* _Passage for review_:
^^^^^^^^^^^^^^^^

Computer Science

Personalized Federated Learning for In-Hospital Mortality Prediction of Multi-Center ICU

H. Hamdan, R. Yaakob, et al.

This research by Hazlina Hamdan, Razali Yaakob, Ting Deng, and Khairul Azhar Kasmiran presents a breakthrough in predicting in-hospital mortality through a novel personalized federated learning approach called POLA. Discover how POLA enhances prediction accuracy while minimizing communication time in multi-center ICU settings.

00:00

~3 min • Beginner • English

Index

Introduction

The study addresses predictive modeling in EHRs while preserving privacy, where centralization poses legal and technical challenges. FL offers a privacy-preserving alternative but suffers under heterogeneous, non-IID and unbalanced client data, with higher skewness causing accuracy loss and even divergence. This threatens the incentive for institutions to participate. Personalized FL (PFL) can mitigate heterogeneity by tailoring models per client. The paper argues a single global model is unsuitable in such settings and proposes POLA, a personalized, one-shot local adaptation method to improve in-hospital mortality prediction across multi-center ICU data while maintaining natural non-IID and unbalanced distributions. Contributions: (1) empirical analysis of baseline FL degradation in this setting; (2) reformulation of FL optimization to per-client structure and parameter search; (3) proposal and evaluation of POLA against baseline FL and two PFL methods, demonstrating improved performance and reduced communication.

^^^^^^^^^^^^^^^^

* _Dataset entries_:
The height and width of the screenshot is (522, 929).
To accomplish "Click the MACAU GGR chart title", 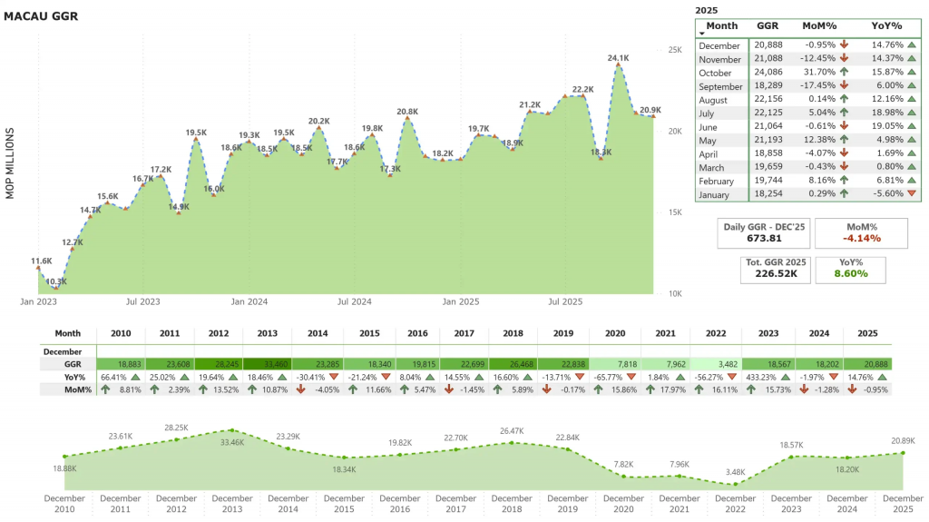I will [42, 16].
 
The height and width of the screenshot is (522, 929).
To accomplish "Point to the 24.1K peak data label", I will [619, 58].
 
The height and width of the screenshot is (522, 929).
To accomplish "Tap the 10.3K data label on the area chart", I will [56, 282].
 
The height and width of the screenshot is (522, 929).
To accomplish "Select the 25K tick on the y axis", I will [674, 50].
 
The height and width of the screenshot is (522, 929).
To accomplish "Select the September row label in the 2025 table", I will [720, 87].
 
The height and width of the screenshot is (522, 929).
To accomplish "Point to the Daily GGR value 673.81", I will [763, 239].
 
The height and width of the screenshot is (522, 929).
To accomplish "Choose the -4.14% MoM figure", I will [861, 239].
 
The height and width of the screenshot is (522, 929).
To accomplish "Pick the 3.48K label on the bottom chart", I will [736, 473].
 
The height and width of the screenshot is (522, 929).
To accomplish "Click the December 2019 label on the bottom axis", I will [568, 504].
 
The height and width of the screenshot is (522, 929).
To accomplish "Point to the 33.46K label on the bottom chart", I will [232, 443].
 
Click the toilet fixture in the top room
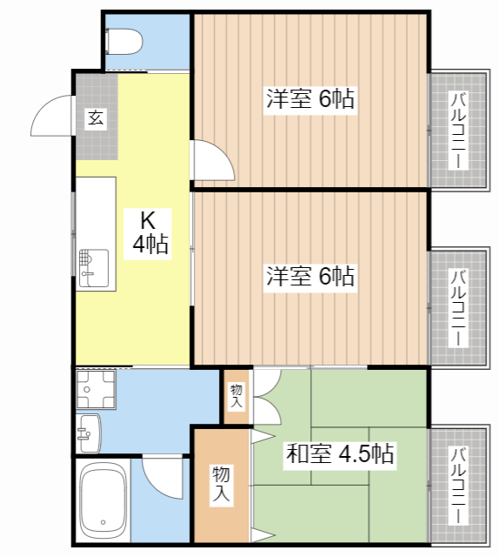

^^^^^^^^^^^^^^^^

* _Activity 1_:
List every researcher the page on personalized federated learning for ICU mortality prediction names as an author of the study.
* _Activity 2_:
From the page on personalized federated learning for ICU mortality prediction, print everything from "H. Hamdan, R." down to "multi-center ICU settings.".

* _Answer space 1_:
Hazlina Hamdan
Razali Yaakob
Ting Deng
Khairul Azhar Kasmiran

* _Answer space 2_:
H. Hamdan, R. Yaakob, et al.

This research by Hazlina Hamdan, Razali Yaakob, Ting Deng, and Khairul Azhar Kasmiran presents a breakthrough in predicting in-hospital mortality through a novel personalized federated learning approach called POLA. Discover how POLA enhances prediction accuracy while minimizing communication time in multi-center ICU settings.